Security at a typical nightclub door.

In the swinging sixties the infamous Kray twins were the owners of a popular nightclub in London’s West End where they rubbed shoulders with celebrities and even politicians (Wikipedia - Kray twins). The twins gained an almost celebrity status themselves and were even interviewed on television and photographed by David Bailey. More recently the mobster Chris Paciello, who had connections with the New York Cosa Nostra, opened a nightclub in Miami funded by the proceeds of a bank robbery (Wikipedia - Chris Paciello). While a nightclub owner he became friendly with the likes of Madonna, Jennifer Lopez and Naomi Campbell. London’s nightclubs in the recent past have had a reputation of being owned by the mafia (The Spectator - How London nightclubs became a national export).

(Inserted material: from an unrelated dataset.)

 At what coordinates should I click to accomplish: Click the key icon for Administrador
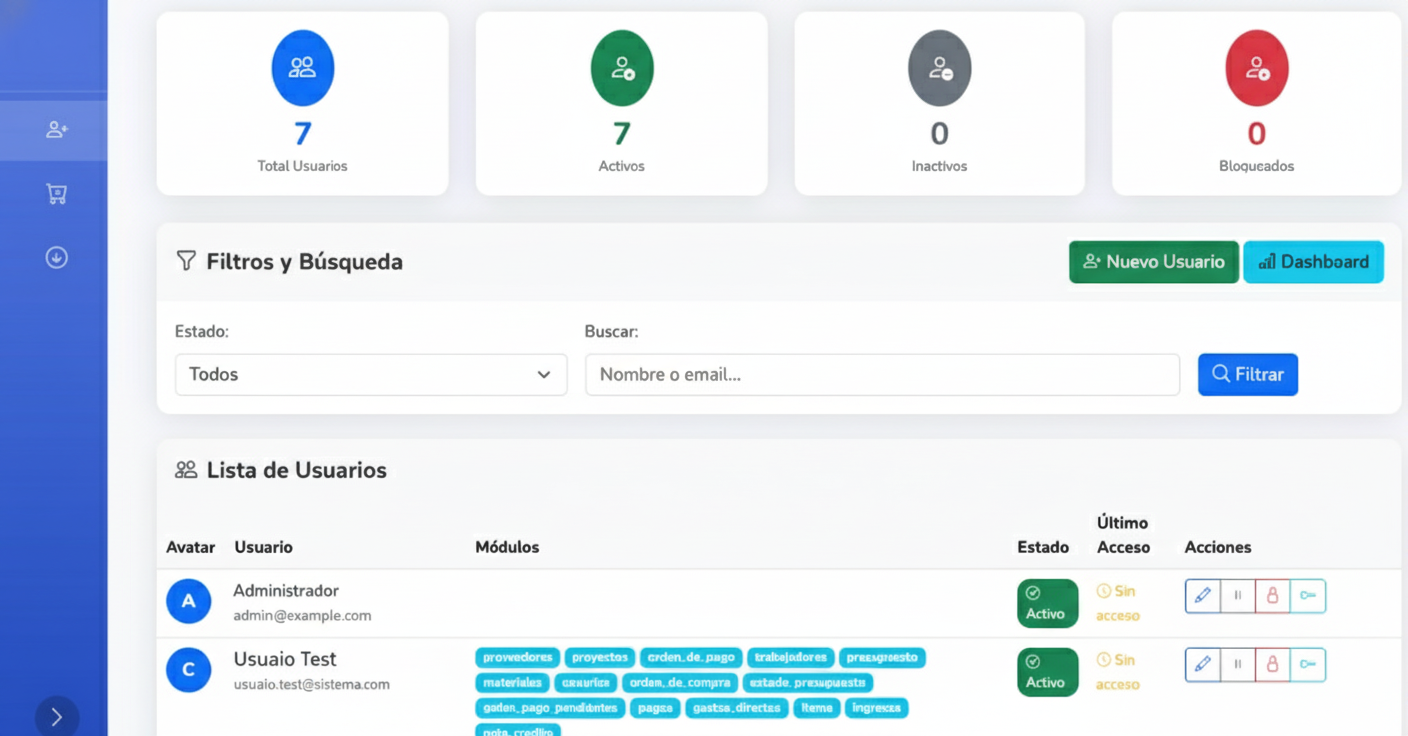click(x=1308, y=596)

According to Mike Bolhuis, who previously worked as a nightclub bouncer himself, the nightclub security industry in South Africa has been almost entirely corrupted by drug dealers (iol news - Nightclub bouncers 'part of drug mafia'). Nightclub doormen are routinely involved either in dealing in drugs themselves or are knowingly allowing drug dealers to operate. According to Bolhuis the corruption extends as far as the police and state prosecutors who are prepared to look the other way when it comes to profitable criminal activity. Criminal proceedings against the nightclub owners and doormen are routinely blocked by missing documentation or direct intimidation of the prosecutors themselves.


Knowing how seamy some of these nightclubs can be and of how notoriously unreliable the nightclub security can be, you have to ask yourselves are you really happy to allow your teenage daughters to spend most of the night while under the influence of alcohol and possibly also illegal drugs, in establishments such as these? We also have to ask ourselves how safe exactly it is for well known celebrities to visit premises such as these considering that some of these celebrities are reported to be worth as much as a billion dollars on paper? As a result of corruption it would seem that many of these nightclubs have been given a free reign by the authorities to do almost anything they like. Surely this is a dangerous situation and one which is well overdue for legal review by the appropriate governmental authorities?